Gostaria de concluir com as encantadoras palavras pronunciadas por
São Bernardo numa famosa homilia sobre o mistério da Anunciação,
palavras que manifestam a expetativa de toda a humanidade pela resposta
de Maria: «Ouviste, ó Virgem, que conceberás e darás à luz um filho;
ouviste que isso não será por obra de varão, mas por obra do Espírito
Santo. O anjo aguarda a resposta; também nós, Senhora, esperamos a tua
palavra de misericórdia. A tua breve resposta pode renovar-nos e
restituir-nos à vida. Todo o mundo, prostrado a teus pés, espera a tua
resposta. Dá depressa, ó Virgem, a tua resposta» (Hom. 4, 8-9: Opera omnia, Edit. Cisterc. 4 (1966), 53-54).

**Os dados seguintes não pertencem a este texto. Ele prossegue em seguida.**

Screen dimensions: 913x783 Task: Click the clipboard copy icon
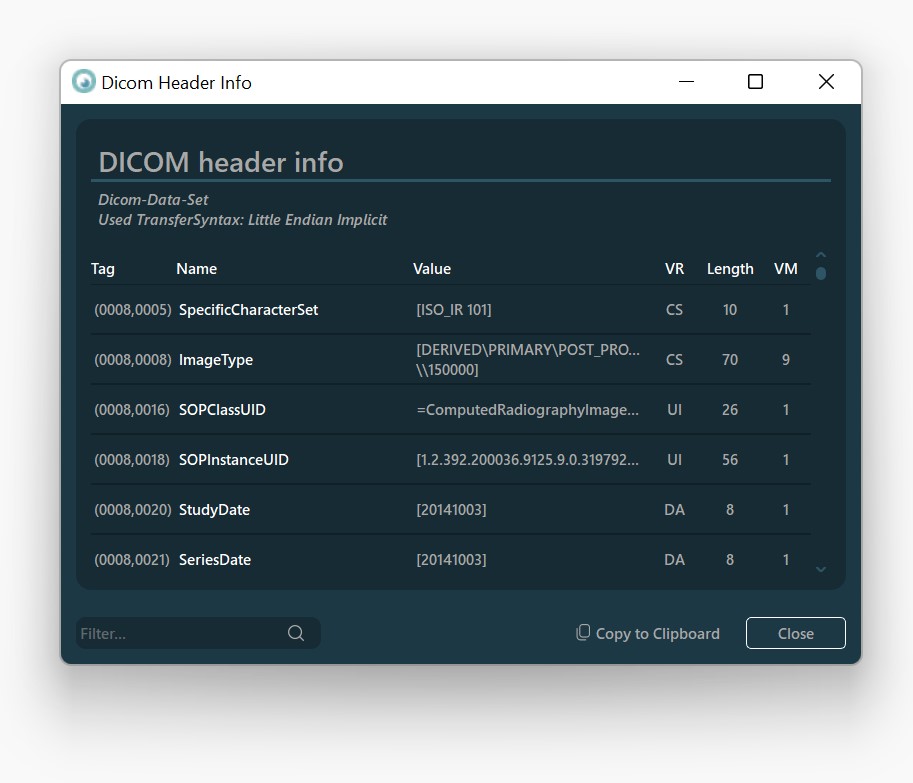pos(583,633)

Queridos jovens, o Senhor, a Igreja, o mundo esperam também a vossa
resposta à vocação única que cada um tem nesta vida! À medida que se
aproxima a JMJ do Panamá, convido-vos a preparar-vos para este nosso
encontro com a alegria e o entusiasmo de quem deseja fazer parte duma
grande aventura. A JMJ é para os corajosos! Não para jovens que procuram
apenas a comodidade, recuando à vista das dificuldades. Aceitais o
desafio?
Vaticano, 11 de fevereiro – VI Domingo do Tempo Comum e Memória de Nossa Senhora de Lurdes – de 2018.